When arrears of more than $20m built up, Ahluwalia stopped paying its workers, many of whom then left. At the lowest ebb in March and April, there were just 1,500 workers on the site, and, with Ahluwalia also unable to buy cement and steel, work came to a standstill. For Emaar MGF, however, missing its deadline was never an option. Failing to deliver would be a public relations disaster. The project will house the 8,000 athletes coming to the Commonwealth Games in Delhi in October next year. The Melbourne Commonwealth Games in 2006 were watched by 1.8 billion people.
The Delhi Development Authority came to the company's aid in May, buying 333 additional flats for 7bn rupees (Dh524m), a discount of more than 12 per cent. Mr Malhotra is now busily increasing the number of workers on the site, keeping them working at night, and using multiple sub-contactors simultaneously. "If I may use an analogy from a game of cricket, the 'asking rate' has kept going up. A lot of work which could have been finished earlier got postponed to a later date, so we now have to concentrate and finish that work in the limited time that's available," he said.
The number of workers on site has already returned to its pre-crunch level of 7,000, but Mr Malhotra aims to ramp this up to 9,000 over the next few months. "We were in a very peculiar situation," Mr Malhotra said. Builders of most other residential developments could delay construction until the market recovered and buyers returned. But with the project tied in to the Commonwealth Games, "irrespective of sales to customers, we still had to build it".
"The project was always, right from the beginning, on a very tight timeline," Mr Malhotra added. "That is, I guess, why most of the other bidders did not go forward for it." When Emaar MGF launched the first set of flats in June last year, it sold 80 per cent of the apartments it had on offer. But by January, interest had dried up. "Sales had dipped to almost negligible levels," he says. Today, the company's three smart show apartments are once again packed. "Weekends are really, really hectic here," said an executive at the site.
Emaar MGF has seen similar revivals across its business. "We've sold 2,000 apartments in the last two months," Mr Malhotra said. At the end of last month, the company launched the $82m Windermere Estates project in the north-eastern city of Shillong, its first new residential project since June last year. Emaar MGF is once again appointing banks to renew plans to list on the stock exchanges in Mumbai.
It now has just 140 apartments of its original 790 in the Commonwealth Village left to sell. Even without offering discounts on the launch prices, which ranged from $370,000 to $1m for an apartment, it expects few problems. The development could sell on location alone. It is just across the Yamuna River from Delhi's central business district, with fields and open countryside to one side, the elaborately carved new Akshardham temple on the other, and its own station on the Delhi Metro.

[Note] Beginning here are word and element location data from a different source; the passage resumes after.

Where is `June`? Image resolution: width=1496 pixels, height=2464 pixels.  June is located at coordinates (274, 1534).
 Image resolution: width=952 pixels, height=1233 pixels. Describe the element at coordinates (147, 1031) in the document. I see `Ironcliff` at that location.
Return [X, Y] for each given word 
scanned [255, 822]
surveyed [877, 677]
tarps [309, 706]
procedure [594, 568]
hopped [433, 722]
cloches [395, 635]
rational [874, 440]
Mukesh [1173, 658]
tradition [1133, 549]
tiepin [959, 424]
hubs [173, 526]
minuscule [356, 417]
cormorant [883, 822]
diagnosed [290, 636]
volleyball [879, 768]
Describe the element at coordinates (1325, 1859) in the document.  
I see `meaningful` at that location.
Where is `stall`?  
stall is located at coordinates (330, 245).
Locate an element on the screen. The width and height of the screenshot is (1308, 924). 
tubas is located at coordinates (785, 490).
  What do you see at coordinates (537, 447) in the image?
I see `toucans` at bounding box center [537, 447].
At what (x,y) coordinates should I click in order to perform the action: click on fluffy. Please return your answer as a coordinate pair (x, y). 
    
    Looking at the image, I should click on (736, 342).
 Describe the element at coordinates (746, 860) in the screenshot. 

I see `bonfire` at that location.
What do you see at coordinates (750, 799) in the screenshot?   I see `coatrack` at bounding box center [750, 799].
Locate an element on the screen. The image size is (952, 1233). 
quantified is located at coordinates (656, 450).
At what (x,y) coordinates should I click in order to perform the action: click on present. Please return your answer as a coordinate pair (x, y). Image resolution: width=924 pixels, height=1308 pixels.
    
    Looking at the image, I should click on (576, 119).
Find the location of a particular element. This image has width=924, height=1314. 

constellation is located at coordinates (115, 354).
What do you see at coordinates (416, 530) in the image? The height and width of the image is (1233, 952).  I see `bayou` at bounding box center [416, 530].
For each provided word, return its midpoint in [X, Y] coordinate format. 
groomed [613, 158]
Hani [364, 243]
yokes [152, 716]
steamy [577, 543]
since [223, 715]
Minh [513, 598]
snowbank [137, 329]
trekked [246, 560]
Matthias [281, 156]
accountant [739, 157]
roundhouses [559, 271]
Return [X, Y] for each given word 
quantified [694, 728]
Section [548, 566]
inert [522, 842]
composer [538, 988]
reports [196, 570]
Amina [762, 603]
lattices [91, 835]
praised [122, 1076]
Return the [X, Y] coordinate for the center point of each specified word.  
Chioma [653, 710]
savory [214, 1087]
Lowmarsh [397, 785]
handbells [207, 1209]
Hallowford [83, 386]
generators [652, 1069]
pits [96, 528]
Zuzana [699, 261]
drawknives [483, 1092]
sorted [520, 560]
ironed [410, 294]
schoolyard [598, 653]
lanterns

Emaar MGF should now avoid the harsh financial penalties written into the contract for missing the deadline, but it will not likely be able to claim the financial incentives offered for early delivery. Moreover, as the remaining flats start to sell more quickly, Emaar MGF may begin to regret the 12 per cent discount it gave the development authority, which will end up costing it about $20m. For Mr Malhotra, failing to deliver is still not impossible. "We will of course try our best to meet the deadline, which is very, very tight, very aggressive. So far we are on track. Right now, I cannot predict."